### Text block
Streaming Embedding Generation with Databricks and Pinecone

Real-time data has become commonplace in many organizations, and with it, the ability to quickly process and store vector embeddings has become increasingly important. However, generating and storing these embeddings at scale in real-time scenarios can be challenging.

Real-time processing is challenging due to several reasons:

Data quality and consistency: Ensuring the quality of the data is crucial for accurate analysis and decision-making in real time environments.
Resource intensity: Large data volumes require significate resources and could incur sustainable cost, making efficient resource allocation critical.
Continuous data management: We need to constantly process and store incoming data. That means our system must be robust and resilient, regardless of what anomalies may exist in the data or how throughput may fluctuate.
Error sensitivity: Small errors can quickly propagate throughout the system, leading to inaccuracies that may impact the overall performance of the system
Technical complexity: Setting up and maintaining the necessary hardware and software for real-time pipelines can be intricate and challenging.

On top of all of these difficulties, adding vector embeddings to the pipeline makes the process even more complex and resource intensive.

Combining Databricks and Pinecone provides us with the perfect pipeline to answer these challenges. Databricks offers Structured streaming and Delta Live Tables as means to create a streaming pipeline. Pinecone provides the best solution for storing the embeddings produced in Databricks for consumption by downstream applications.

Architecture

Here’s a general overview of the pipeline’s architecture:

Databricks’s Delta lake architecture guides us to think of our data pipeline as having three tiers:

Bronze: Raw data ingestion - This tier is the initial stage where raw data is ingested into the system. It contains raw, unprocessed, and unfiltered data from various sources, including databases, logs, streams, and third-party APIs. Data in the Bronze tier is typically stored in its native format without any transformations.
Silver: Clean and enriched data - In the Silver tier, data is cleaned, processed, and enriched. Data quality issues, such as missing values, duplicates, and inconsistencies, are addressed. Data may also be enriched by adding additional attributes or combining datasets. The Silver tier usually contains data in a structured format, such as Parquet or Avro, optimized for analytics.

### Supplied data

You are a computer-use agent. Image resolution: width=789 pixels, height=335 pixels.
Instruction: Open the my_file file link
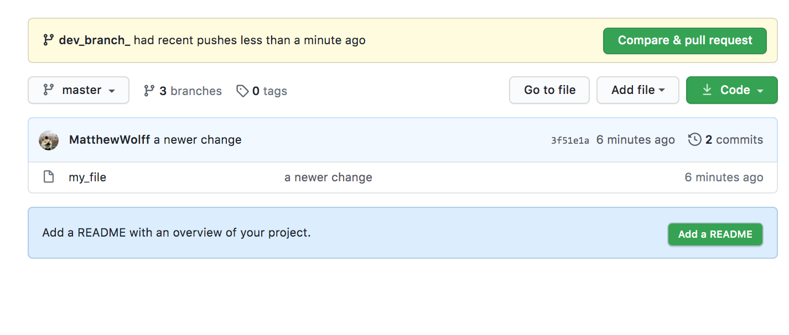point(87,177)
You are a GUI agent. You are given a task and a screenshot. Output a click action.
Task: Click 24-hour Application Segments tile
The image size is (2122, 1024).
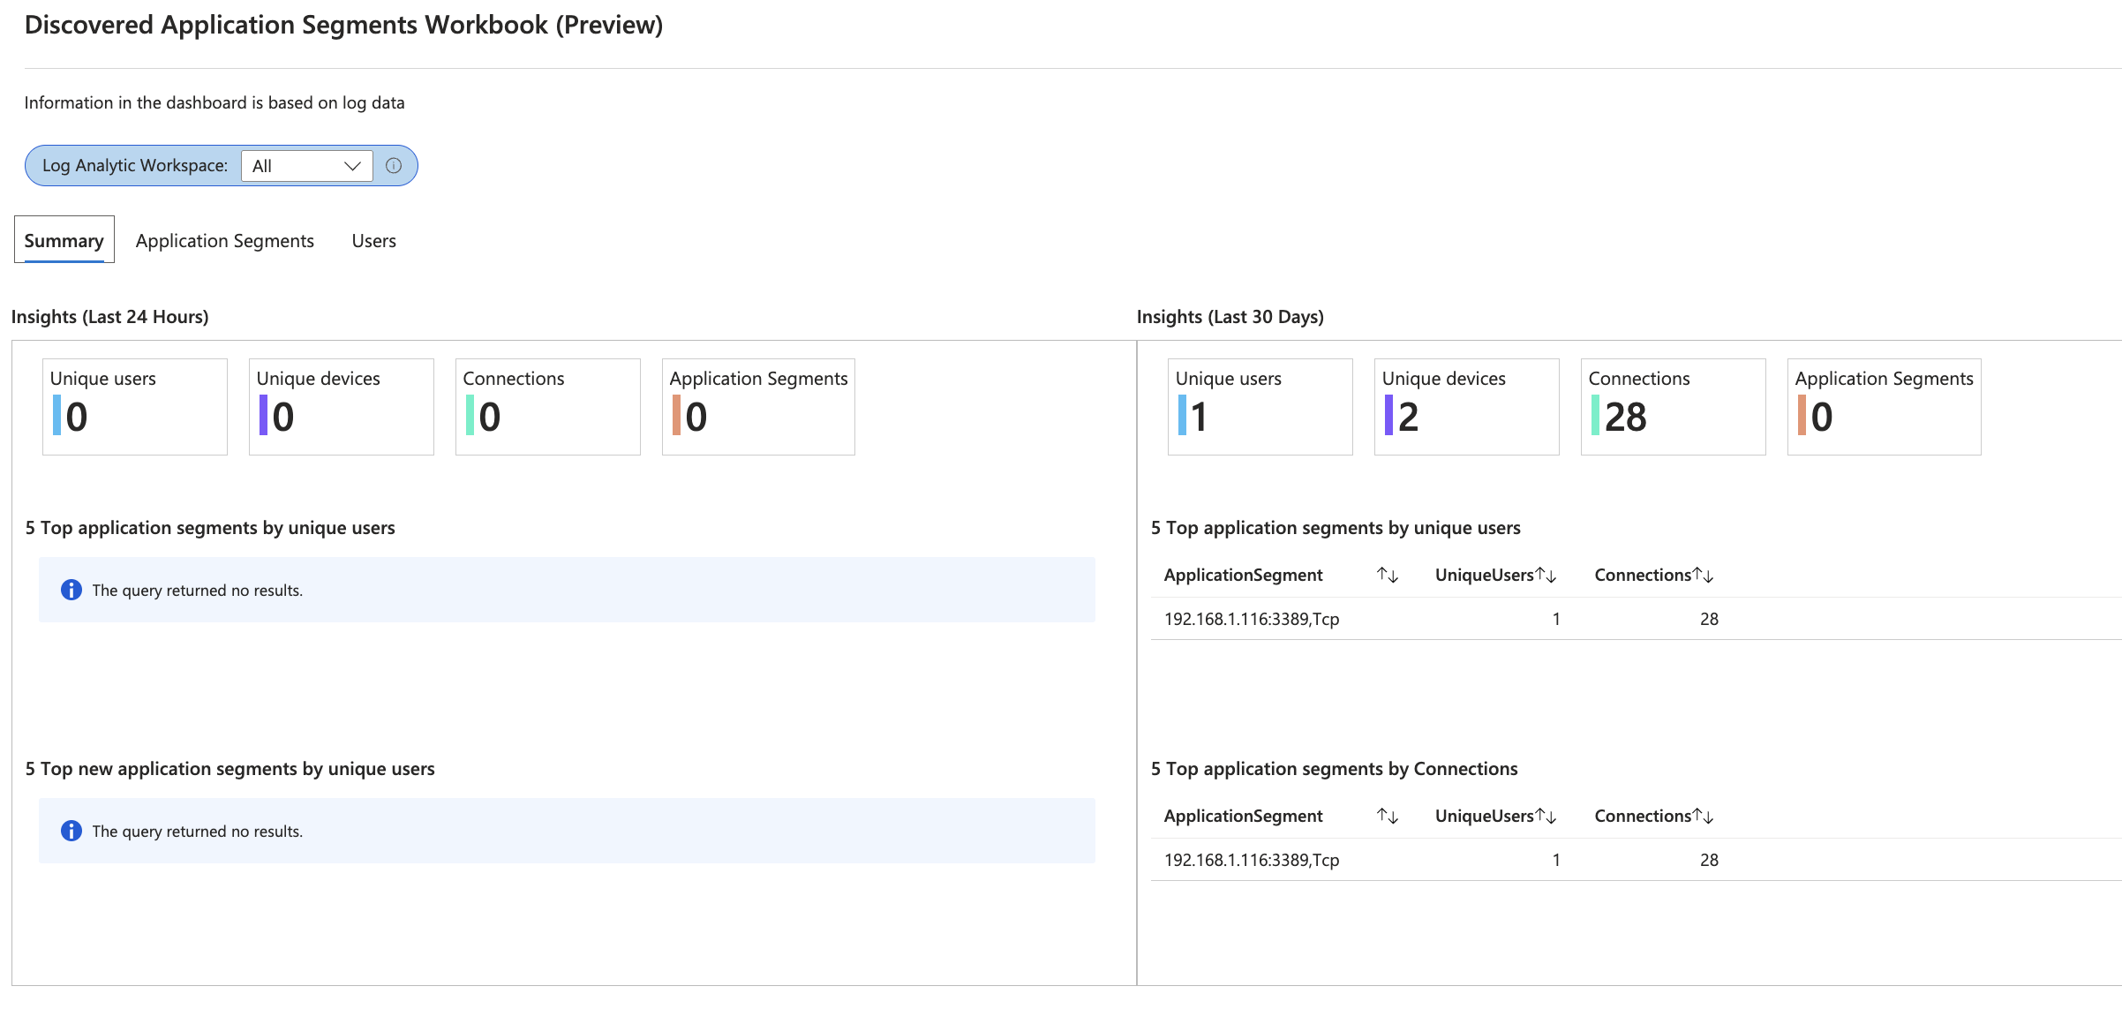point(758,407)
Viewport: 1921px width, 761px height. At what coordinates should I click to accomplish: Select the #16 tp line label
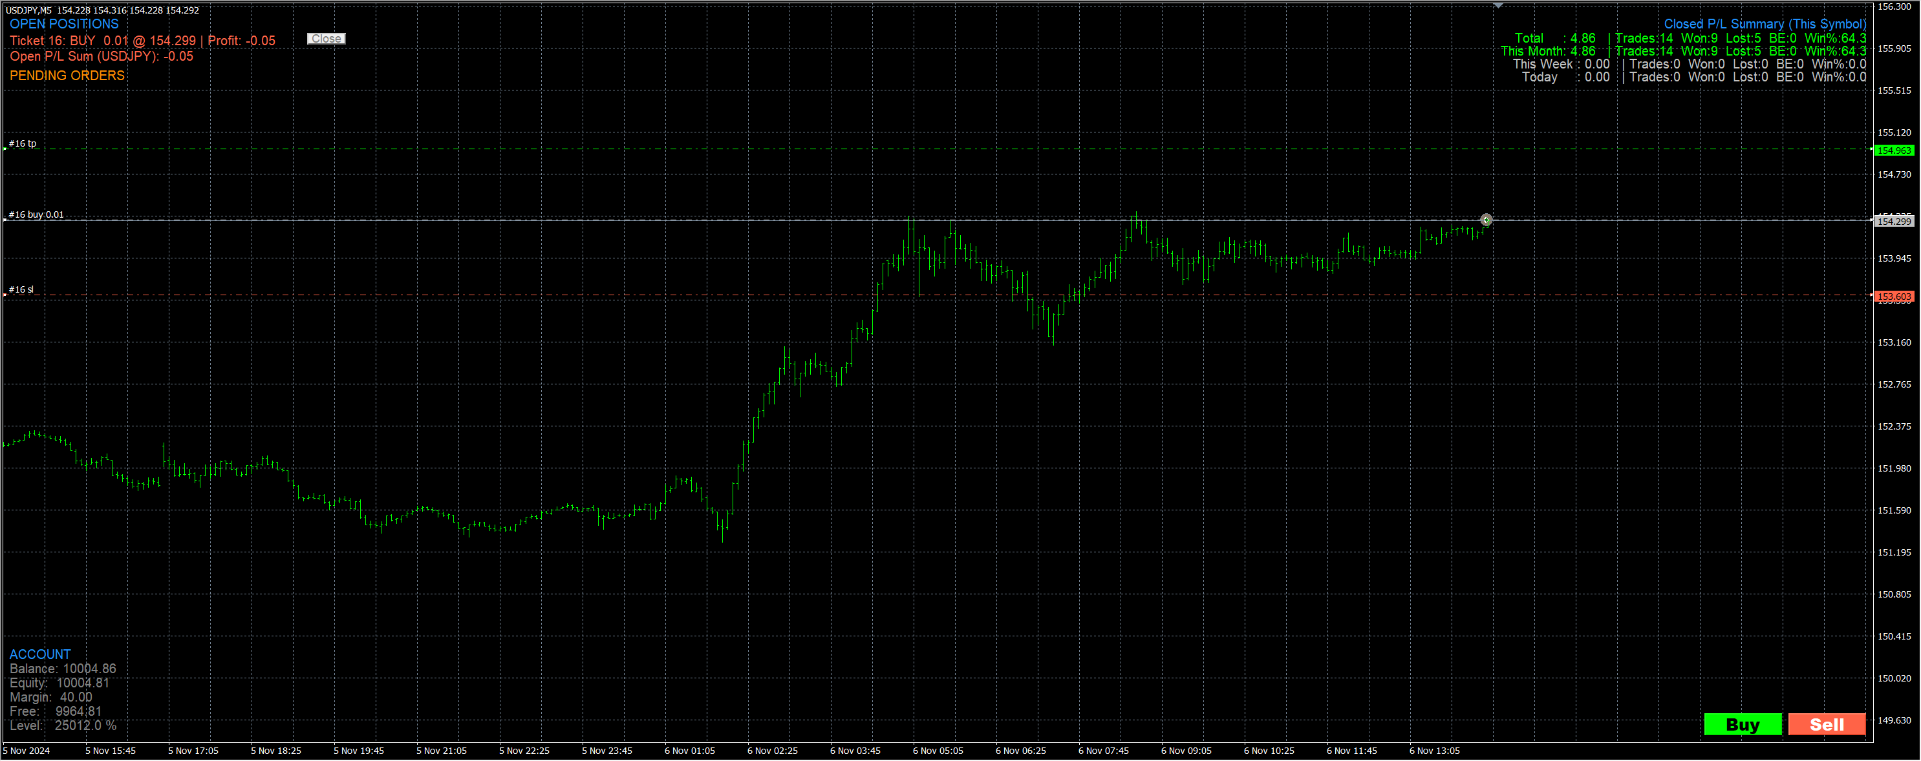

### Tasks to perform
1. Using the article on streaming embedding generation with Databricks and Pinecone, answer the following:
(a) What two features does Databricks offer for creating a streaming pipeline?
(b) In the Bronze tier, how is data typically stored?
(c) In what kind of format does the Silver tier usually hold data, and which two examples are named?
2. Continue the article on streaming embedding generation with Databricks and Pinecone from the point where it stops.

### Answers provided
1.
(a) Structured streaming and Delta Live Tables.
(b) In its native format, without any transformations.
(c) A structured format optimized for analytics, such as Parquet or Avro.

2.
Gold: Aggregated and ready for consumption - The Gold tier contains data that has been further transformed and aggregated, making it ready for consumption by end-users, reports, machine learning models and other downstream applications.

In our pipeline, here’s how the tiers manifest:

The bronze layer includes the raw data from our store, which could be stored anywhere, for example an S3 bucket. In the example shown below, we use a Hive table to stand in place of this initial raw data.
The silver layer would include the steps to clean the data, split sentences and generate embeddings
The gold layer will be the final table where the generated embeddings are saved.

After the streaming process concludes, we pick it up with a separate job that will read the gold tier table and write it into Pinecone. From there, our downstream applications can interact with Pinecone via the Pinecone API to query the embeddings and modify them as needed.

Code

You can jump directly into the code or follow a step by step walkthrough below.

Install dependencies

To generate the embeddings, we’ll be using HuggingFace’s transformers. torch and senetencepiece are also dependencies that aren’t directly installed by transformers but are also required.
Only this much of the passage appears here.